Lipid remodeling and phosphatidic acid signaling maintain the vigor of recalcitrant Panax notoginseng seeds under low temperature
摘要
Low-temperature exposure during the early stage of seed imbibition markedly constrains seedling emergence in direct-seeded crops. Recalcitrant seeds are commonly accepted to be highly sensitive to low temperatures. Although Panax notoginseng seeds are characterized by recalcitrance, physiological and molecular responses to low temperature remain poorly defined.
ResultsHerein, P. notoginseng seeds from three-year-old plants were treated at 0, 4, 10, and 25 °C for 24 or 48 h and analyzed by the method of integrated physiological biochemistry, transcriptomics, and lipidomics. Relative to other temperatures at 48 h, the 0 °C treatment significantly delayed germination, whereas neither 0–4 °C reduced the final germination rate. At 4 °C, reactive oxygen species (ROS) levels exceeded those at 0 °C at 24 h and 48 h, accompanied by increased catalase (CAT) activity. Compared with the 25 °C treatment at 24 h and 48 h, both the 0 °C and 4 °C treatment suppressed phospholipase D (PLD) activity, with a significant inhibition at 0 °C treatment. PLD is a membrane-associated phospholipase that contributes to stress-induced phospholipid hydrolysis. Suppressed PLD activity at 0 °C and 4 °C suggests tighter restriction of membrane lipid catabolism, consistent with enhanced membrane integrity under low temperature.
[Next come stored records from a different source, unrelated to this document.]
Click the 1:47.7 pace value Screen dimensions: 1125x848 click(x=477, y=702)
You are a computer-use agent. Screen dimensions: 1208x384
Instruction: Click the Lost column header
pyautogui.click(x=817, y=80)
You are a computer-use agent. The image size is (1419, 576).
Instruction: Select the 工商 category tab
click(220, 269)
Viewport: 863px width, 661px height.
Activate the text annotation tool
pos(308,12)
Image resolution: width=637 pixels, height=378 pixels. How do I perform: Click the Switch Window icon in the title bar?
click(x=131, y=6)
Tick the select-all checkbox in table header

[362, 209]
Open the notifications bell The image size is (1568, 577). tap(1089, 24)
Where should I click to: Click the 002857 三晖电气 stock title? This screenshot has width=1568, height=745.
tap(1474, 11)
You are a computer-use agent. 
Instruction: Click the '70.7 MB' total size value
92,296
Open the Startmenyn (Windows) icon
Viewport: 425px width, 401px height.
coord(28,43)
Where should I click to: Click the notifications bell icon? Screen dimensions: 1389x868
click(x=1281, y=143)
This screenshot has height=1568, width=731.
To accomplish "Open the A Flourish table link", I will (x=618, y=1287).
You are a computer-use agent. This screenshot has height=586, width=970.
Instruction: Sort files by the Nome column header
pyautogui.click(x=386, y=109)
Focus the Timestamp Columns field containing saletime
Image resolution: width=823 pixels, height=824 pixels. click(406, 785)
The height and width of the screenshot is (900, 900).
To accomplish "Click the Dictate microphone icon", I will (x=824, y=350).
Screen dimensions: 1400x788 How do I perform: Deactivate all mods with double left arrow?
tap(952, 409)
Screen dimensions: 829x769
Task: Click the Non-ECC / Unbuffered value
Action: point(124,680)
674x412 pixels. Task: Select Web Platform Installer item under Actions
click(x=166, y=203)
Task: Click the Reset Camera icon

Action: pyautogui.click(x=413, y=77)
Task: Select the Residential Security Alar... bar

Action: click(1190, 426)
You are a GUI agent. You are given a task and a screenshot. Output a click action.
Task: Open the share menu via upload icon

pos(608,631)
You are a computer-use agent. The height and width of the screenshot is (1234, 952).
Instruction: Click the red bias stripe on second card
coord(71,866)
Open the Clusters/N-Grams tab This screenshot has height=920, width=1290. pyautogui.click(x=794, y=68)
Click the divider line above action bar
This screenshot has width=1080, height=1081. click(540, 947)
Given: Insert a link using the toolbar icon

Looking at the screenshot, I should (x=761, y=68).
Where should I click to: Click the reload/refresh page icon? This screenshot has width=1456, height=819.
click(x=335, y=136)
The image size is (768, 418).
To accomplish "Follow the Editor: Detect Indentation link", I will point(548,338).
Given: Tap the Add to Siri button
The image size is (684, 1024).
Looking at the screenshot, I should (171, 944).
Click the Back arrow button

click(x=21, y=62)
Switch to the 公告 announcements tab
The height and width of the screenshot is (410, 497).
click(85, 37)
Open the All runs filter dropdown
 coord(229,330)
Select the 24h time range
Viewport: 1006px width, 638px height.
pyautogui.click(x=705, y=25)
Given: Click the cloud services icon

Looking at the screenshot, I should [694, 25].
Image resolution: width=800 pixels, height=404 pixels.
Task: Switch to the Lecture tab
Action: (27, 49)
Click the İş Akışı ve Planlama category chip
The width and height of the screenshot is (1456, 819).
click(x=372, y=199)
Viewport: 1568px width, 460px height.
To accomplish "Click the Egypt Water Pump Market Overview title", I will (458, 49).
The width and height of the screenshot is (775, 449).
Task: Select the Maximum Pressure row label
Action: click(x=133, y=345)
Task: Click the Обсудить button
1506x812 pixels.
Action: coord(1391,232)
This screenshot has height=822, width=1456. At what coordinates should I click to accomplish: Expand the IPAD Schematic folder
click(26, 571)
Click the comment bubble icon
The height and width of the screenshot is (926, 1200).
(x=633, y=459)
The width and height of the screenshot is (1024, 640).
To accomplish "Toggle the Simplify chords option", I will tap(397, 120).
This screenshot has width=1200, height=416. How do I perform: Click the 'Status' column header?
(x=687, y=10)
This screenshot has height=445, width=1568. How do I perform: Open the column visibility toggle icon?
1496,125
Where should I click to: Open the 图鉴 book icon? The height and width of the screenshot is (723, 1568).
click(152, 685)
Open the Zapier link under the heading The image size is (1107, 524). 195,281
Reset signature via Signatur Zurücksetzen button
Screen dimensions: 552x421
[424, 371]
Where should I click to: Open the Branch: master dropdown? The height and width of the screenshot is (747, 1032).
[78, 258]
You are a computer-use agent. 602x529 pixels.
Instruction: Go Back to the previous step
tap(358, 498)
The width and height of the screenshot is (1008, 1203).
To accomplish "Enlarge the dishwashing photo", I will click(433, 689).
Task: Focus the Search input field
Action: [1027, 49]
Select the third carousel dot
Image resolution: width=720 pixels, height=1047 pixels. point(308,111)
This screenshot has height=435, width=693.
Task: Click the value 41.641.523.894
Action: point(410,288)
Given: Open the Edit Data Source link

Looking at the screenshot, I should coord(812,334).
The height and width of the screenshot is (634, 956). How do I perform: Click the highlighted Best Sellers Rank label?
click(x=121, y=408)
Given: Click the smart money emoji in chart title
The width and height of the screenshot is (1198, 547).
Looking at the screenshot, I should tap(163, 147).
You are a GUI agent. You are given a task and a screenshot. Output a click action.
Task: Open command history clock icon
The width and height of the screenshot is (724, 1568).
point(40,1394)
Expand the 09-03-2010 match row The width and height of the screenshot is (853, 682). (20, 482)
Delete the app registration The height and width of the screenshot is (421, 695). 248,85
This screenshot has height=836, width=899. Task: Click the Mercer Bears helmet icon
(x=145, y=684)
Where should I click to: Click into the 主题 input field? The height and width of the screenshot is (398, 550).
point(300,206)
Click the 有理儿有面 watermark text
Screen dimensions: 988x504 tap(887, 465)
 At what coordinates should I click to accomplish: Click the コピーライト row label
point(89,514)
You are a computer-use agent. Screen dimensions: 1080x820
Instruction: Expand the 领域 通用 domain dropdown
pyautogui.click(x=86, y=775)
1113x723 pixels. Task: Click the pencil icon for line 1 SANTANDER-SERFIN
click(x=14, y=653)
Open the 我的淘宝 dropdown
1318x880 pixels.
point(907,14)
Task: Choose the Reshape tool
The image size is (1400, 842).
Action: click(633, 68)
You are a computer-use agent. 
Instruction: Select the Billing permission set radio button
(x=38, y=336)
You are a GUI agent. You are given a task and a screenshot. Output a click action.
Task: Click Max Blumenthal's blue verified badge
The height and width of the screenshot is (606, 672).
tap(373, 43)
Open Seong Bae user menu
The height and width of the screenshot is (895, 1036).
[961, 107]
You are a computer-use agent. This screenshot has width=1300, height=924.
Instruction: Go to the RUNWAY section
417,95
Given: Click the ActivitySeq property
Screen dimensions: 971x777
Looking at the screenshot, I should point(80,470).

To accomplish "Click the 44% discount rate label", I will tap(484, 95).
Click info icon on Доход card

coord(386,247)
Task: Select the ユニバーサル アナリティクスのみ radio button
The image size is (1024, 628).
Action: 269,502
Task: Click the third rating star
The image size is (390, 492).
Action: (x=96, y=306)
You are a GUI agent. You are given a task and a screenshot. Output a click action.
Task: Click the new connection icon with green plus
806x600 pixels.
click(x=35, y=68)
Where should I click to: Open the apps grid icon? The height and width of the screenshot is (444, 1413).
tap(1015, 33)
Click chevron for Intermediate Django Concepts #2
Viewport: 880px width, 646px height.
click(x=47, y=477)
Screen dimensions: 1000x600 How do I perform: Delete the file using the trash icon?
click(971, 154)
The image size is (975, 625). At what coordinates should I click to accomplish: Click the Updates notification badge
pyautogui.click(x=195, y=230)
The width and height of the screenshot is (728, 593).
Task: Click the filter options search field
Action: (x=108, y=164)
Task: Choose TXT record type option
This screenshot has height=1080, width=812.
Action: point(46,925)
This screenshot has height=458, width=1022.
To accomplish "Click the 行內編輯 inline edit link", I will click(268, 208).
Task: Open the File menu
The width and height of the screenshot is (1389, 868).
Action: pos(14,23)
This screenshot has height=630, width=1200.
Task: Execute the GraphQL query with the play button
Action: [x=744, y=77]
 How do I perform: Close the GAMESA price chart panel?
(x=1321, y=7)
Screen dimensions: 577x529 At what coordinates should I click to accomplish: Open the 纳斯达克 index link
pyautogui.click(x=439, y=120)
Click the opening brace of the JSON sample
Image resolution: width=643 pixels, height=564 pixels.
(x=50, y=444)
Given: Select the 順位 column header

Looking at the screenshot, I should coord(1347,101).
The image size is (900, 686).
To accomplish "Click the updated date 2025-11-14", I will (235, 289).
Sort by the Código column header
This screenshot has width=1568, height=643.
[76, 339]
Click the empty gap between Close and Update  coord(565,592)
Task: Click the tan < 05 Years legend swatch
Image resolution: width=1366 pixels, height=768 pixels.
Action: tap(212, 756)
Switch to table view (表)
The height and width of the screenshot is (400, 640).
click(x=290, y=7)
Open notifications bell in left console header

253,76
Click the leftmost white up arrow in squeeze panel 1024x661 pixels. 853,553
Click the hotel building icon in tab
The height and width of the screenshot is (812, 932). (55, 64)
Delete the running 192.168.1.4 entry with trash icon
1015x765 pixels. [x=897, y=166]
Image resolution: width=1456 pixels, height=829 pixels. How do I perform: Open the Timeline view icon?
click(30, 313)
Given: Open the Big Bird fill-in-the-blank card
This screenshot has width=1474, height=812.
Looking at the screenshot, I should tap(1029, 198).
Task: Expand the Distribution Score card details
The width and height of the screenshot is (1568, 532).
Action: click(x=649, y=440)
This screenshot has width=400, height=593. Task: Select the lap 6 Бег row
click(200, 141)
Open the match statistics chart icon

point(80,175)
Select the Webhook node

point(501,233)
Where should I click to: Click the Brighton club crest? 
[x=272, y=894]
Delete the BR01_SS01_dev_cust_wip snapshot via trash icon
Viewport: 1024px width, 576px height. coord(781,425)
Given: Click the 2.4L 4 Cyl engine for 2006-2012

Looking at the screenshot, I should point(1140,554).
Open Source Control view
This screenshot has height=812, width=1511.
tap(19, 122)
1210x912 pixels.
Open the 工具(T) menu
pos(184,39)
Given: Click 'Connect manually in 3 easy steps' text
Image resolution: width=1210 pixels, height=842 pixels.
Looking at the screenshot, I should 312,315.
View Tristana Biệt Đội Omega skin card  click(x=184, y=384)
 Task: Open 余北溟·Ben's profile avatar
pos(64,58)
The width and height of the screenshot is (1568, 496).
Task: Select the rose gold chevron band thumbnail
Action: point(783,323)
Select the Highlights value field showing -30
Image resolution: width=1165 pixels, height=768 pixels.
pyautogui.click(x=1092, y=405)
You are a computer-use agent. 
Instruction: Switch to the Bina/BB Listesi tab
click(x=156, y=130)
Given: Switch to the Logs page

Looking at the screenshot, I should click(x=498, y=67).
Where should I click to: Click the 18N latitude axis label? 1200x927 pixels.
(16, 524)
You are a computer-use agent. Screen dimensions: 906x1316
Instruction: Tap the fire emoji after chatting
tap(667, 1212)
Transcriptome profiling showed that relative to the 25 °C treatment for 48 h, both the 0 °C and 4 °C treatment consistently enriched pathways for unsaturated fatty-acid biosynthesis and elongation, mitogen-activated protein kinase (MAPK) signaling, abscisic acid (ABA) pathway, and phosphatidylinositol signaling. Lipidomics further revealed temperature-specific remodeling: lysophosphatidylcholine, LPC (16:0) accumulated specifically at the 0 °C treatment, whereas phosphatidylcholine, PC (34:1), phosphatidic acid, PA (34:1), and the glycerolipids diacylglycerol (DG) and triacylglycerol (TG) accumulated at 4 °C treatment. Integrative analysis revealed that both PA and LPC are associated with transport and signaling genes. This study also identified the ABA core module centered on pyrabactin resistance 1-like proteins (PYLs) and protein phosphatase 2Cs (PP2Cs) whose module eigengene was negatively correlated with electrolyte conductivity and negatively correlated with phospholipase D activity. This inverse relationship suggests that ABA signaling helps maintain membrane integrity. It may reduce electrolyte leakage and limit PLD-driven lipid hydrolysis.
ConclusionsIn conclusion, recalcitrant P. notoginseng seeds appear insensitive to low temperature at 0 °C and 4 °C. Changes in the membrane-lipid microenvironment initiate an integrated signaling mechanism that transduces signals via the core ABA pathway. This integrated mechanism ultimately converges on NAM, ATAF1/2, and CUC2 (NAC) transcription factors and dehydration-responsive element-binding protein (DREB) transcription factors to coordinate stress responses.